Читаем Михаил Васильевич Ломоносов. 1711-1765 полностью

Ломоносов прилагает огромные усилия, чтобы наладить обучение в гимназии. Он наталкивается на множество препятствий. Дом, где находилась гимназия, был ветх и полуразрушен, учителя по полгода болели, ученики, за которыми много лет не было присмотра, часто отлынивали от занятий. Все же в начале 1763 года Ломоносов мог со спокойной совестью сообщить Разумовскому, что «обучение во всех классах» гимназии происходит «с большим успехом» и что среди гимназистов есть «острые головы», только еще «летами очень молоды». Это были ученики, лично отобранные Ломоносовым для пополнения гимназии. Ломоносов просит президента прибавить на содержание гимназистов еще по 12 рублей в год, что составит «на весь комплект на 60 человек только 720 рублев». «Сумма, каковых не одна в Академии исходит на тунеядцев», — напрямик пишет он Разумовскому.

В этом же доношении Ломоносов касается больного вопроса о дисциплине в гимназии. «Малые ребята, — пишет он о поведении гимназистов, — как были прежде в вольности и только за неделю до выдачи жалованья в гимназию прихаживали», конечно, не сразу смогут привыкнуть к содержанию «в тесных пределах». «Однако уже старые бывшие на воле привыкают к лутчему, а вновь принимающиеся, при нынешнем учреждении прежнего небрежения не зная, ведут себя подобострастнее. И посему твердо надеюсь, что старая вольница поведениями поправлена или как скоро для затверделого злонравия из гимназии истреблена будет; то не иначе как нынешние студенты, или все новые, и гимназисты станут себя вести смирно и порядочно».
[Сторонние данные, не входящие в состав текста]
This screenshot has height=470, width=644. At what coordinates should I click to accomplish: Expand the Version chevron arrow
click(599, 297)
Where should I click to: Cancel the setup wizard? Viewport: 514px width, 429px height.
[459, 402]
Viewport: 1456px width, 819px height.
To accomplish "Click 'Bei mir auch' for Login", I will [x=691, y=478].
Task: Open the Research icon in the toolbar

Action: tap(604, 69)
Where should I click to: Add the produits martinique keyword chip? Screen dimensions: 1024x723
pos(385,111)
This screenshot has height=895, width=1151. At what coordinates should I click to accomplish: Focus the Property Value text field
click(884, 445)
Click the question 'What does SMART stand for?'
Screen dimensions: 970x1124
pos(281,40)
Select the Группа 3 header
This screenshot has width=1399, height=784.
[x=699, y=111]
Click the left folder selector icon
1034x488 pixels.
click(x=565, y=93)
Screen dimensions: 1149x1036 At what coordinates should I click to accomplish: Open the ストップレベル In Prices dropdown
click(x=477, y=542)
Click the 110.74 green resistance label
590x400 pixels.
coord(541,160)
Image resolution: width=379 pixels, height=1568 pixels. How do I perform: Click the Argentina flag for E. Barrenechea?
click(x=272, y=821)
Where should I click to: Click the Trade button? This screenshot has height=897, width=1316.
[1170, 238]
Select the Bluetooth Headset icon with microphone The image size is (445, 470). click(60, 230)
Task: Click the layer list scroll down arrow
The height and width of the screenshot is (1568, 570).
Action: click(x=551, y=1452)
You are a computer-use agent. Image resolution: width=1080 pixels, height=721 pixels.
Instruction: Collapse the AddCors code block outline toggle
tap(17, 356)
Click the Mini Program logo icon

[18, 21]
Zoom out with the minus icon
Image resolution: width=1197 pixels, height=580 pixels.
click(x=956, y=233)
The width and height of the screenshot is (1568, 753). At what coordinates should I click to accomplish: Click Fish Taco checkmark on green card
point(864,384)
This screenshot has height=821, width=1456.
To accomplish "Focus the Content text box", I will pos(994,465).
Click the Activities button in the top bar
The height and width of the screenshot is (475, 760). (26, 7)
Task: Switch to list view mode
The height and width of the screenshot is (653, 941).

Ломоносову досталось тяжелое наследство. Бедственное положение гимназии лучше всего видно из рапортов Семена Котельникова, которого Ломоносов назначил инспектором в 1761 году. На Троицком подворье, где находилась гимназия в сентябре 1764 года, по донесению Котельникова, «двери во всем доме так ветхи, что не токмо не можно плотно затворить и запереть, но и замка и петель прибить нельзя. Окончины такожде ради ветхости стекол не держат, чего ради в покоях у учеников и студентов, такожде и в классах, принуждены сторожа зимою окны тряпицами и рогожами завешивать». На кухне замерзало в квашне тесто, в классах — чернила. Голодные студенты изнывали от стужи и болели цынгой. «Учители в зимнее время дают лекции в классах, одевшися в шубу, разминаяся вдоль и поперек по классу, и ученики, не снабженные теплым платьем, не имея свободы встать со своих мест, дрогнут, от чего делается по всему телу обструкция и потом рождаются короста и скорбут».

Некоторое время Ломоносов благоволил к инспектору гимназии Модераху, возведенному в 1759 году в звание университетского профессора истории. Он даже рекомендовал его И. И. Шувалову для составления различных экстрактов из исторических сочинений и перевода на французский язык. Но вот с 1761 года от студентов стали поступать жалобы на нерадение Модераха, на скудость содержания и однообразие пищи. Ломоносов сам занялся студенческим меню и послал распоряжение, чтобы «приготовлять яства разные» по составленному им расписанию — «студентам в обед по пяти, в ужин по три, гимназистам в обед по три, в ужин по две перемены (т. е. блюда. — А. М)». Обидчивый и давно помышлявший об уходе Модерах теперь уже совсем «не прилагает старания об их содержании». Когда обращались к нему с просьбами, то «он, не внимая ничего, с ругательством выгонял от себя». Узнав об этом, Ломоносов своей властью отрешил Модераха от должности и на его место назначил профессора Котельникова. Модераху же было приказано выехать из университетского дома к пасхе, а так как он стал упрямиться, то Ломоносов распорядился «в таком случае у тех покоев, в которых он жительство имеет, оконницы и двери выставить вон и тем его выехать принудить».

Ломоносов, терпевший в юности горькую нужду ради науки, принимал близко к сердцу нужды академических учеников. И у него, по его собственным словам, «до слез доходило», когда он, «видя бедных гимназистов босых, не мог выпросить у Тауберта денег». Ломоносову удалось улучшить положение гимназии. Он не только добился своевременной выдачи денег на кошт гимназистов, но и увеличения им содержания до сорока восьми рублей в год вместо прежних тридцати шести. Он присмотрел для помещения гимназии и университета новый дом на Мойке, «и торг уже в том направлении за несколько лет продолжался». Ломоносов сломил сопротивление неумолимой канцелярии. Даже сам Тауберт «не казался быть тому противен». Но, улучив время, «когда Ломоносов за слабостию ног не мог толь часто в Канцелярии присутствовать», Тауберт заготовил ордер, «чтобы оный дом купить под типографию и другие дела, а Университет и гимназию совсем выключил».